Seven Hong Kong publishers have participated in an advisory service provided by the Education Bureau to review liberal studies textbooks amid public concern over quality and political bias.

The move came after former chief executive Tung Chee-hwa blamed the subject for making Hong Kong’s young people more radical and for the violent protests over the fugitive bill saga, while other pro-establishment lawmakers earlier suggested canceling the subject as mandatory in the Diploma of Secondary Education exam, which is the university entrance exam in the city.

The education sector urged the bureau to fully explain the new service or else it could be seen as a political intervention in the current political situation by scrutinizing the textbook’s content.

On Monday, Deputy Secretary for Education Hong Chan Tsui-wah wrote in the bureau’s blog that there have been concerns over radical teachers and biased teaching materials – especially those on liberal studies – and that they will adversely affect students and spread hate and prejudice.

Hong said the bureau fully understood the public concern. They decided to bring in a professional consultation service for publishers to “improve the quality” of the existing material published in liberal studies’ textbooks.

Hong said the consultation service was a consensus between the bureau and Hong Kong Association of Professional Education Publishing.

A spokesperson from the bureau said the group was formed by academia, special subject inspectors and educators, but no name list was provided, the Ming Pao Daily reported.

Liberal studies has been a compulsory subject since 2009 for Hong Kong senior secondary school students to expose them to issues of significance in Hong Kong and the world and foster critical thinking skills. It is a compulsory subject for students looking to enter local universities.

Unlike other subjects, the bureau does not scrutinize reference materials for liberal studies. Publishers still print and sell the reference materials as textbooks. But it was understood that teachers in general tend to use their own teaching materials and the textbooks are used for reference only.

The bureau said publishers who send their textbooks for review have to agree to follow up the recommendations from the bureau seriously.

The bureau’s websites showed seven publishers have participated in the service and they hoped to finish and revise the textbooks by the end of the ongoing school year. Those who participated in the advisory service would be named on the bureau’s “textbook list.”

Ip Kin-yuen, the education sector lawmaker and chief executive of the Hong Kong Professional Teachers’ Union said they don’t know the nature of the so-called professional consultation service.
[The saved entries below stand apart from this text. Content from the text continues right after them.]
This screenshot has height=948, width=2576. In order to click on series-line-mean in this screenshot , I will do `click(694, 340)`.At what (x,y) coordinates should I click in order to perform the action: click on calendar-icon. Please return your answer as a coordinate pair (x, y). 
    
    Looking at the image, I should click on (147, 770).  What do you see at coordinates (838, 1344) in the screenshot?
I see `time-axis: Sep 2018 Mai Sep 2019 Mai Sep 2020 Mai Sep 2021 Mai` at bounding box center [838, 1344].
He questioned if the submissions were truly voluntary and who would be responsible for providing suggestions and the standards on offering such opinions.

Veteran liberal studies teacher Cheung Yui-fai said the bureau should believe in the professionalism of teachers when they prepare teaching materials and no consultation service was needed.

Teacher Tin Fong-chak said liberal studies was a subject with an open and diversified approach. Publishers have been doing well to decide on their own the selection of content based on the education bureau curriculum framework, even the viewpoints that the government may not agree with, Apple Daily reported.

He worried the “consultation service” was another way to scrutinize what to teach, which will affect freedom of discussion on the campus.